Esse trabalho de referência tem desdobramentos numa pesquisa feita pelo Ceert, em 2001, com merendeiras negras de uma escola de São Paulo. Vítimas de assédio moral por parte do diretor da escola, as merendeiras solicitaram apoio da área jurídica do Ceert. Além das humilhações perpetradas às profissionais, em determinadas ocasiões chamadas de “pretas da senzala”, a distribuição de tarefas também demonstrava práticas preconceituosas. As merendeiras brancas faziam serviços considerados mais qualificados como ir a bancos ou delegacias de ensino. Às negras cabia, entre outros serviços, a lavagam do pátio e salas de aula.

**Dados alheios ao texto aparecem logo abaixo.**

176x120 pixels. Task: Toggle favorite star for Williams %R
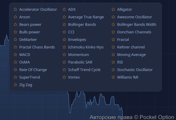(113, 77)
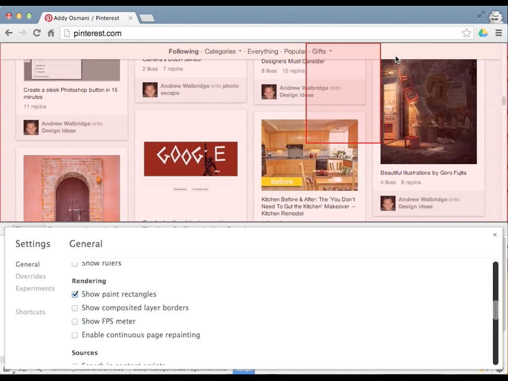
Task: Go to the browser home page
Action: pyautogui.click(x=51, y=33)
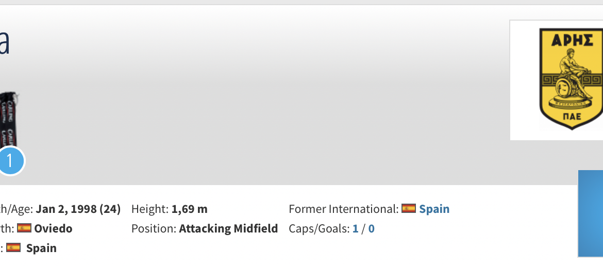Click the blue panel at right edge

click(x=590, y=213)
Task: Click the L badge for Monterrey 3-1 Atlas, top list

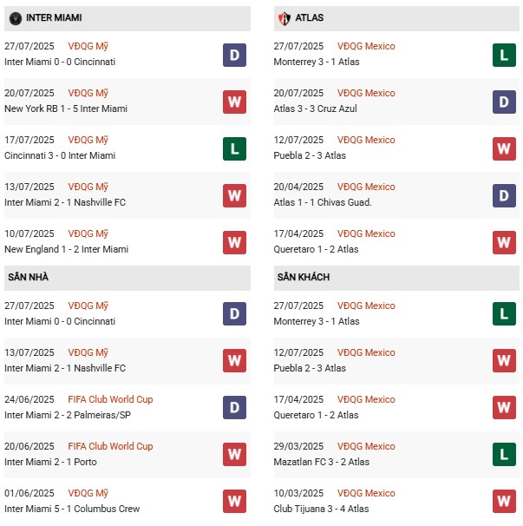Action: point(505,55)
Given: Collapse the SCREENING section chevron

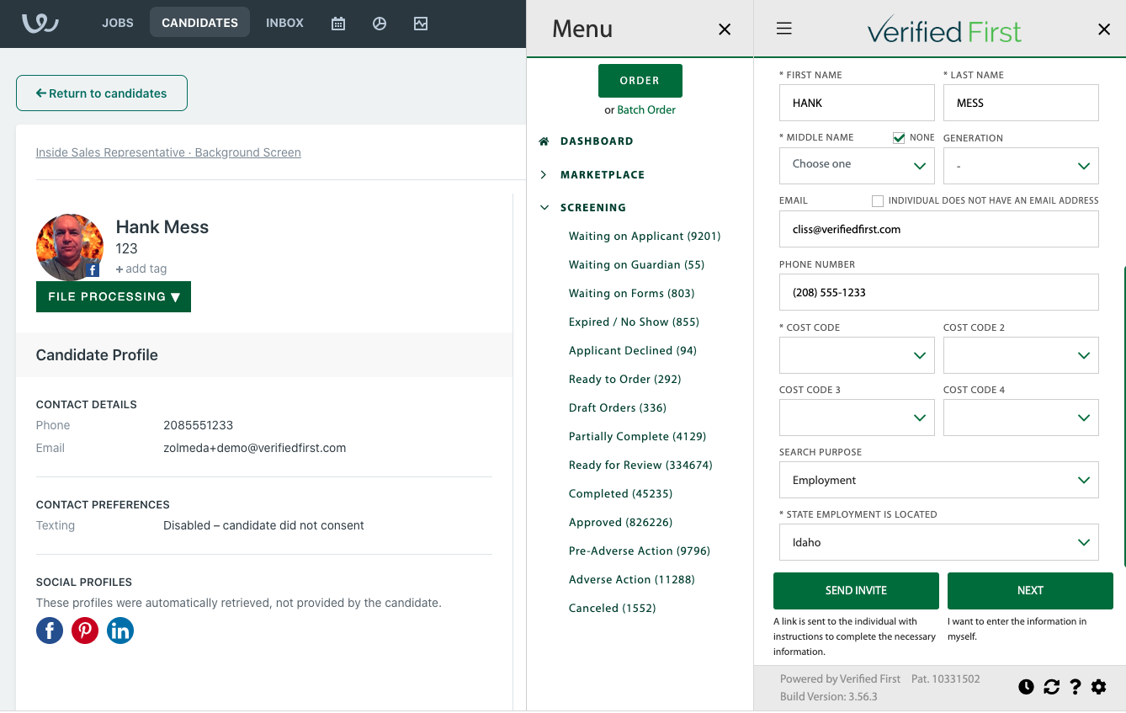Looking at the screenshot, I should pyautogui.click(x=544, y=207).
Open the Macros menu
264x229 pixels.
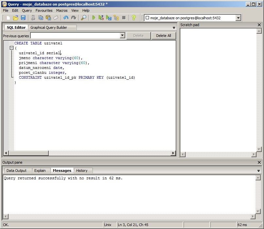[62, 10]
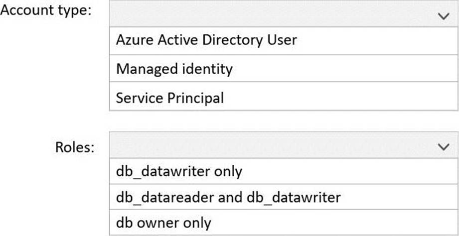459x236 pixels.
Task: Assign the db owner only role
Action: pos(163,223)

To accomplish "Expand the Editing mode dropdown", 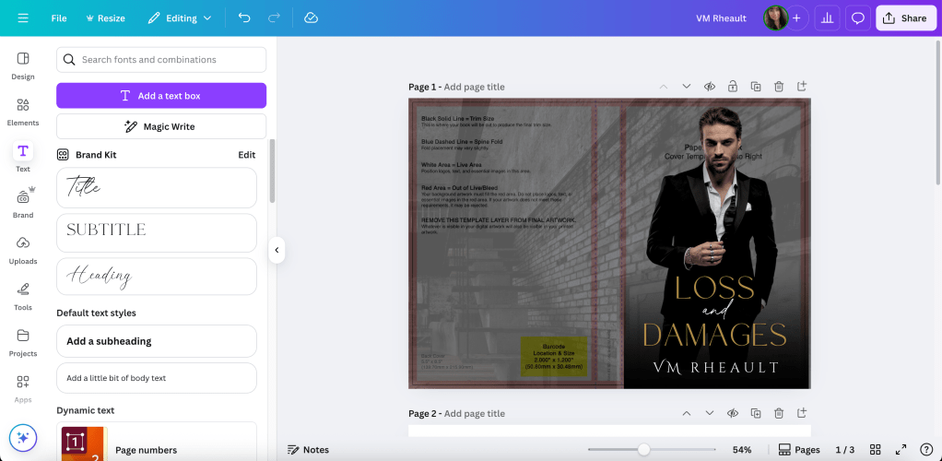I will coord(180,18).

O Ceert passou a acompanhá-las, num grupo denominado Consenso, integrado por Margarida Barreto, advogados(as) e psicólogas do Ceert. O episódio abjeto foi sendo então reconstruído, resultando no projeto Dano Psíquico. No grupo, as merendeiras colocavam problemas decorrentes do assédio moral, como a perda de vontade de trabalhar, taquicardia, problemas digestivos, insônia e até mesmo hipóteses de suicídio. “Políticas públicas têm que ser instituídas nas áreas de saúde e jurídica, porque não existe uma legislação que fale disso”, aponta Edna. Ela faz a ressalva de que existem algumas leis municipais que abordam o assédio moral. Atualmente, as merendeiras estão com um processo contra o diretor, solicitando indenização. Depois da mobilização de várias instituições, o diretor foi afastado do cargo.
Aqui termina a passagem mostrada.